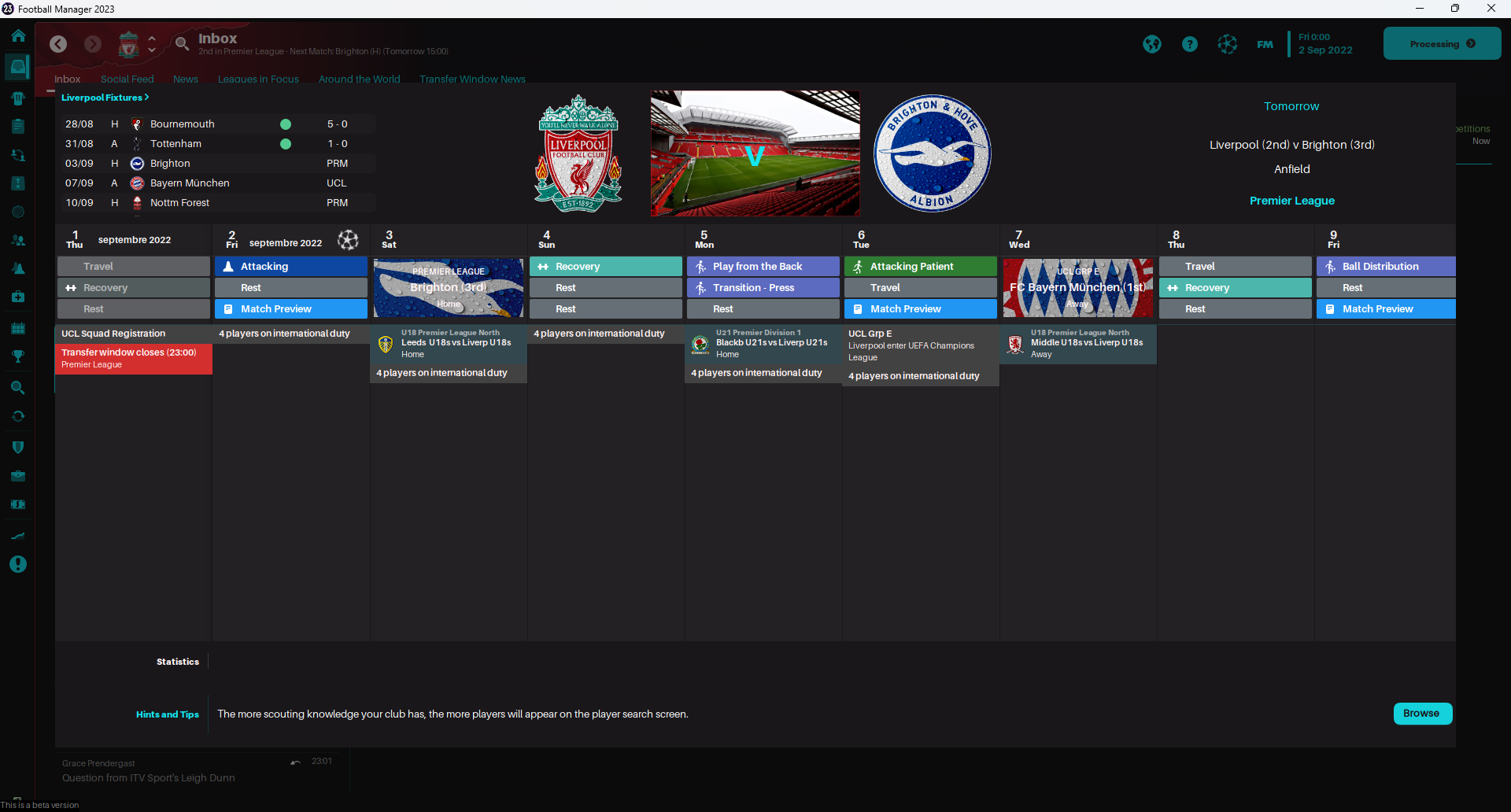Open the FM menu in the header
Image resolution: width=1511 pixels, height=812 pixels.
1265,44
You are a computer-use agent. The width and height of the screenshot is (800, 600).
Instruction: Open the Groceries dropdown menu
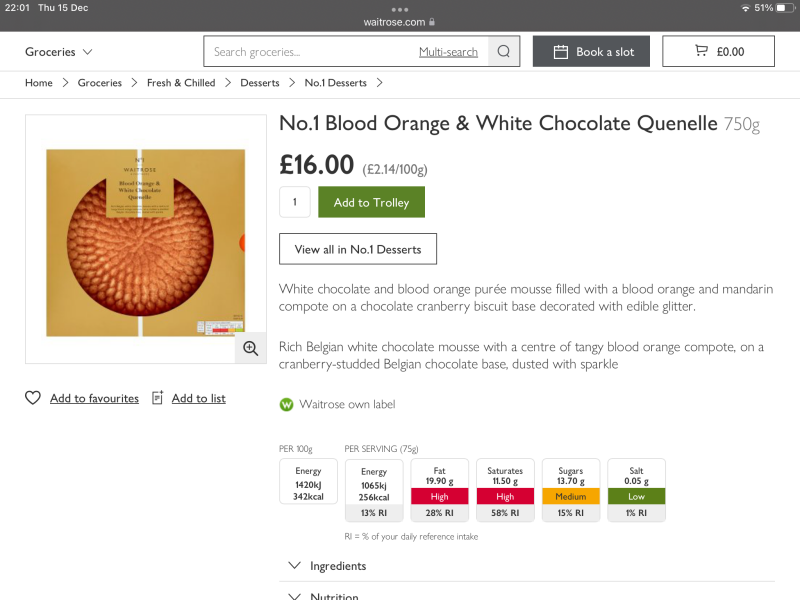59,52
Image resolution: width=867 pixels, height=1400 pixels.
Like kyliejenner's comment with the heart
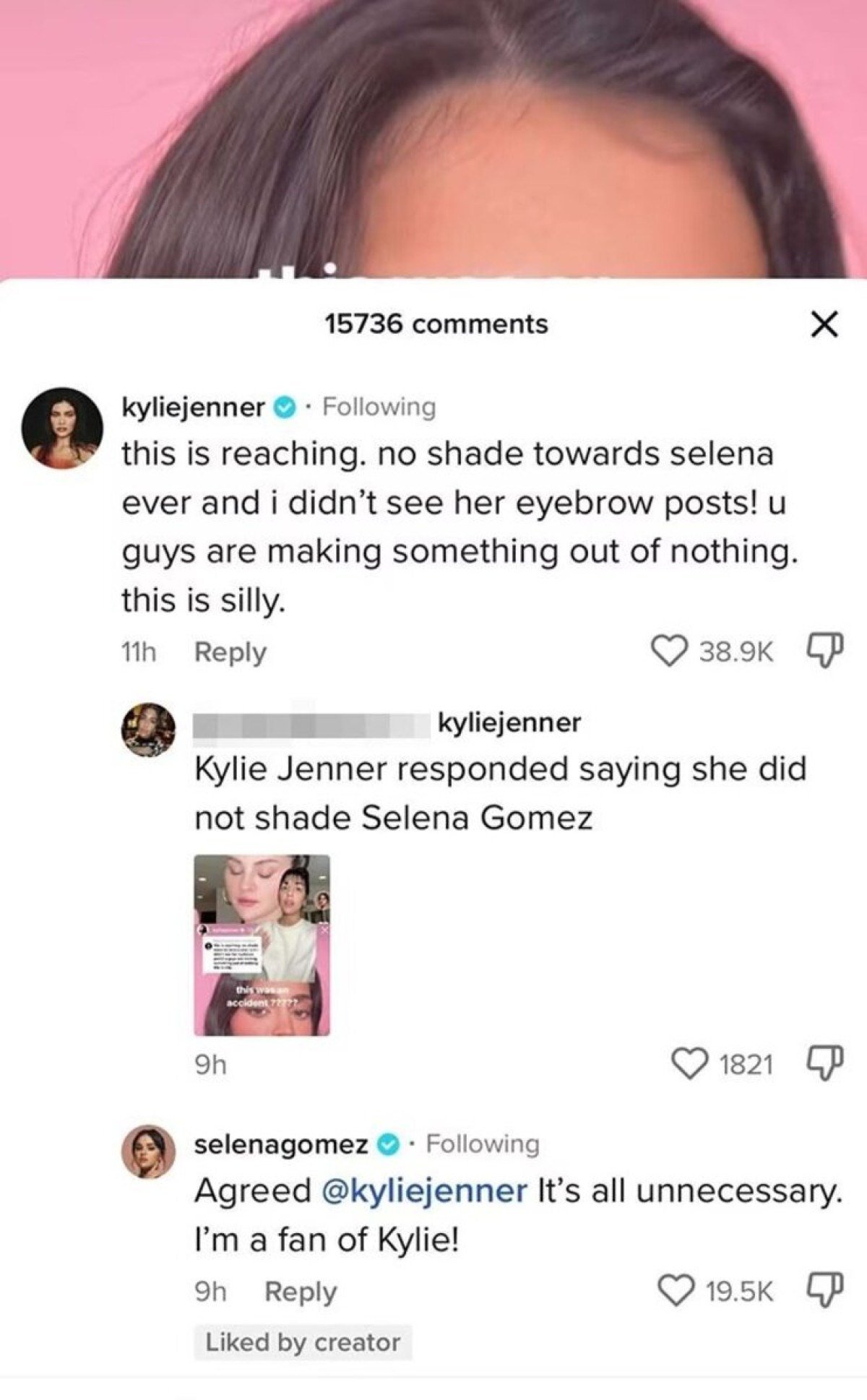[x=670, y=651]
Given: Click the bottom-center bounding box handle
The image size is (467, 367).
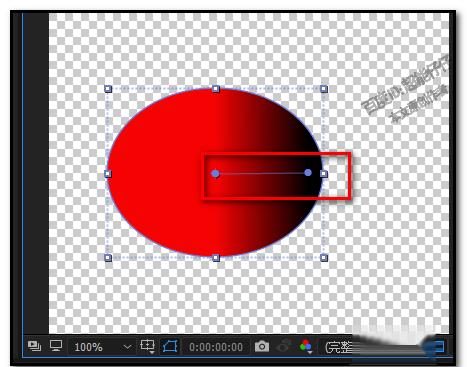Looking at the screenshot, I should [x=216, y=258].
━━━━
# Your goal
Give again, exactly as written above, every line from the one holding "You are a computer-use" to the one holding "Given: Click the", with both ends kept and the pictures left out.

# Task output
You are a computer-use agent. The width and height of the screenshot is (800, 600).
Instruction: Open the Groceries dropdown menu
59,52
Image resolution: width=867 pixels, height=1400 pixels.
Like kyliejenner's comment with the heart
[x=670, y=651]
Given: Click the bottom-center bounding box handle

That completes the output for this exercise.